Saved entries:
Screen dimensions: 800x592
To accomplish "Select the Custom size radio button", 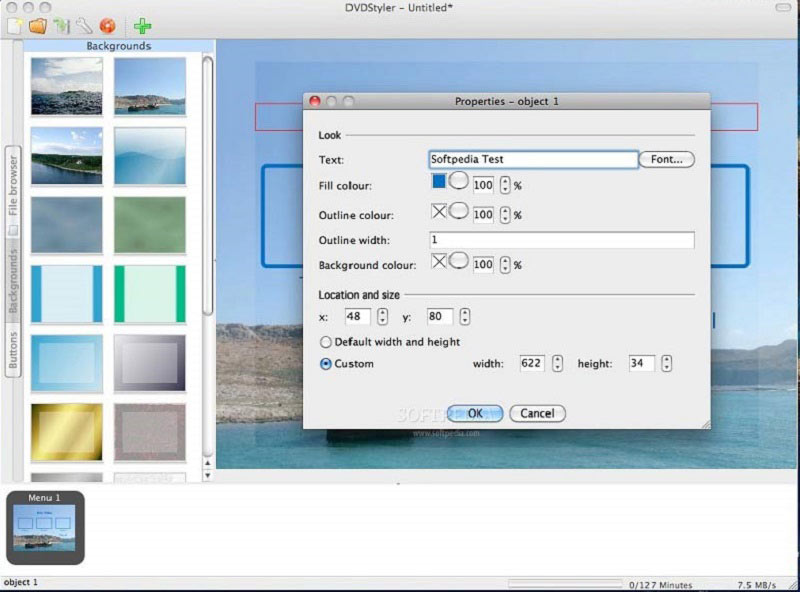I will point(324,364).
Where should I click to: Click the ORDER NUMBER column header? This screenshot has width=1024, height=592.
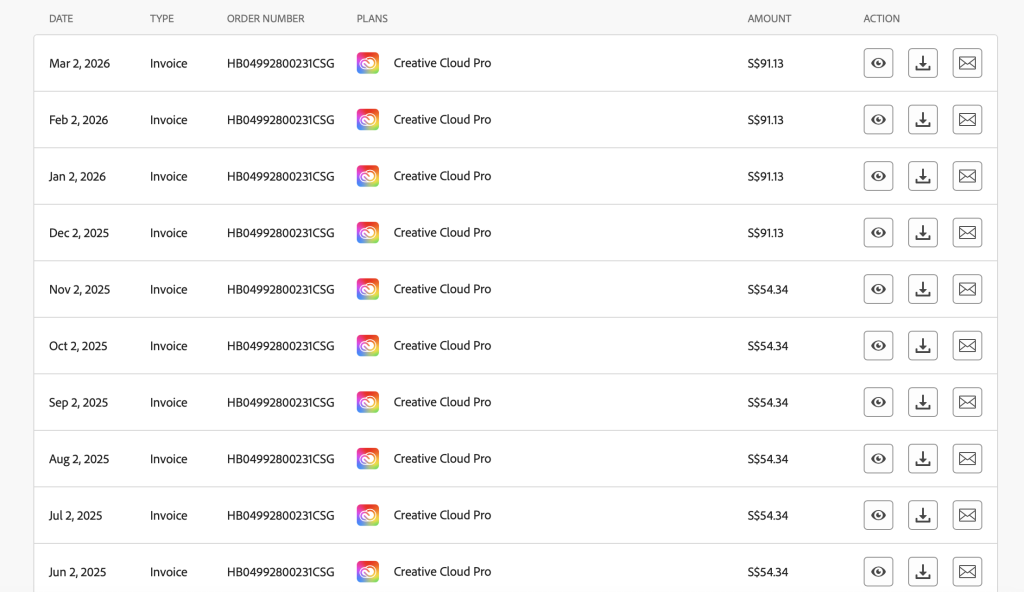[x=265, y=19]
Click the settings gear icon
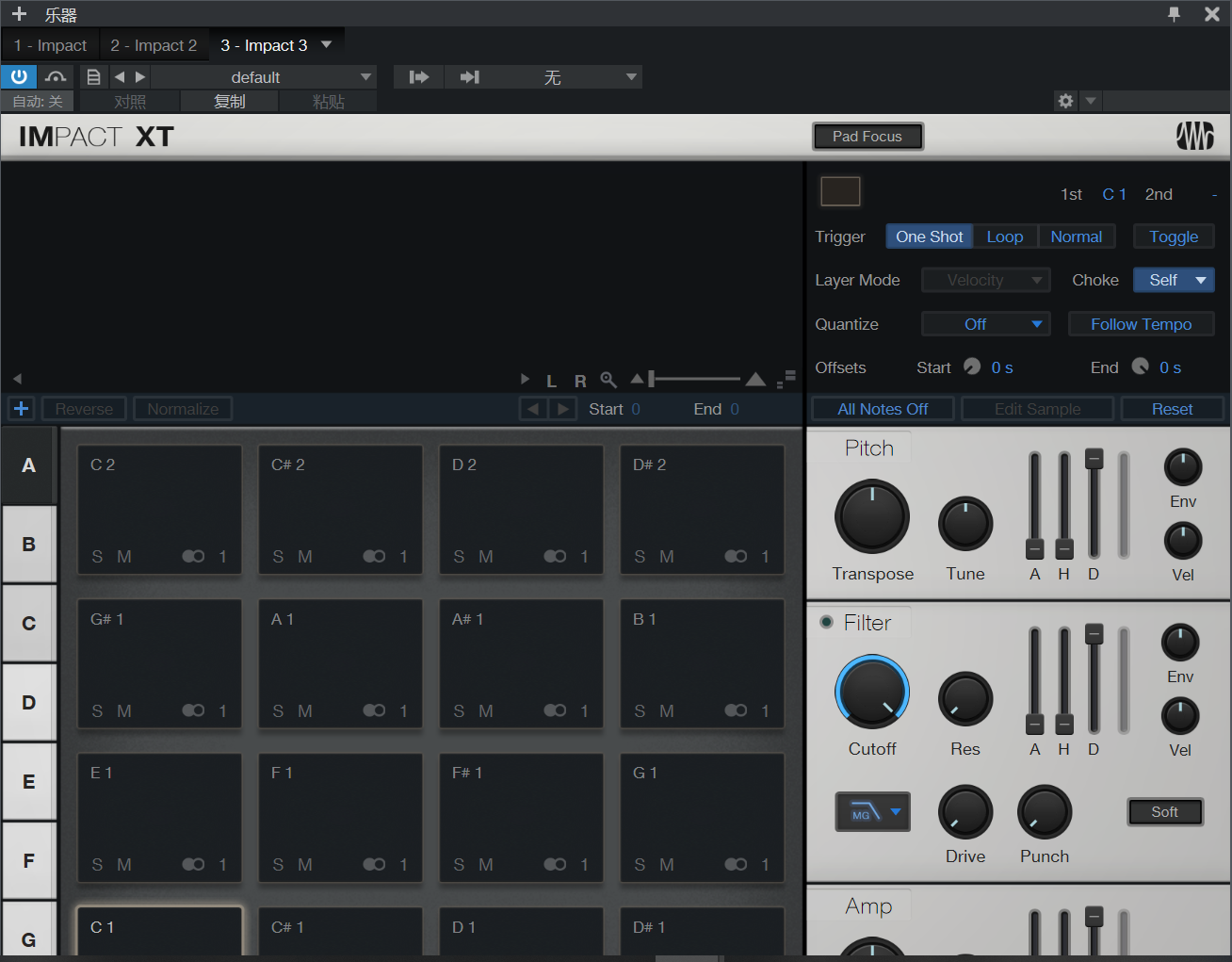The height and width of the screenshot is (962, 1232). click(1065, 101)
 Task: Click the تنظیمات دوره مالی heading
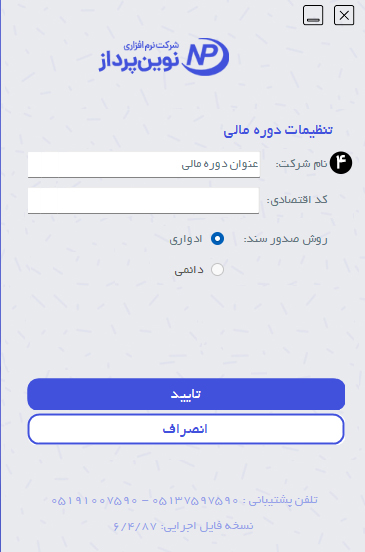pyautogui.click(x=278, y=130)
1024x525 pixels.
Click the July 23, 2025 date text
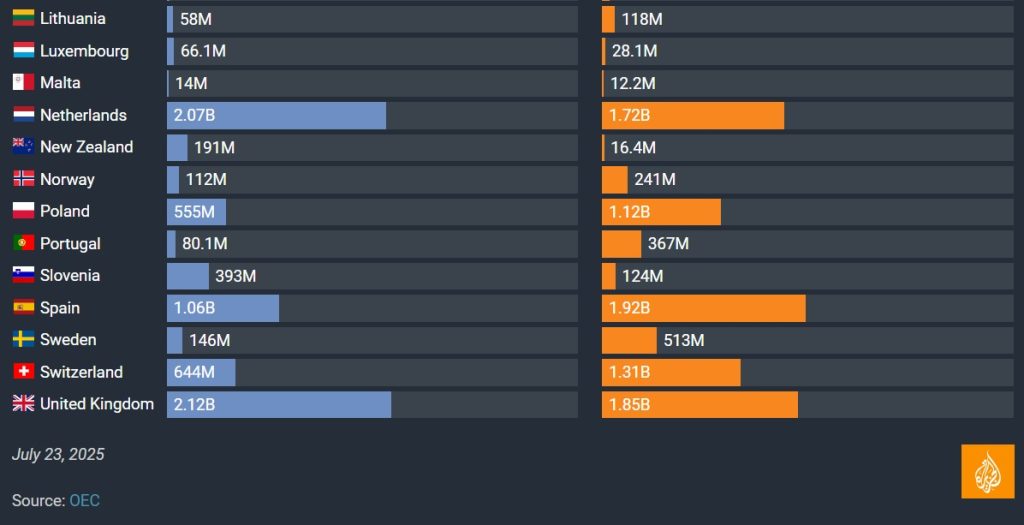pos(58,455)
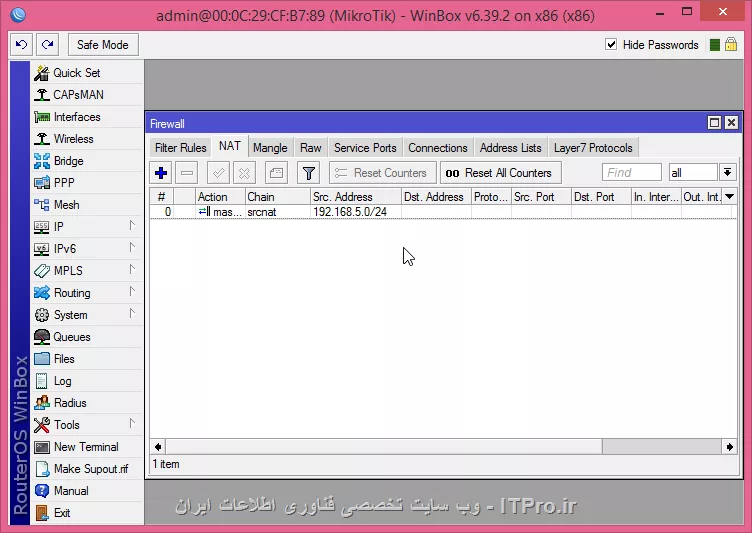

EXERCISE INSTRUCTIONS =
Exactly the lines from the one that contains "Task: Click the تنظیمات دوره مالی heading" through the final line of the records above are needed, given again word for word, with every picture left out.

SOLVED EXERCISE =
 Task: Click the تنظیمات دوره مالی heading
pyautogui.click(x=278, y=130)
1024x525 pixels.
Click the July 23, 2025 date text
pos(58,455)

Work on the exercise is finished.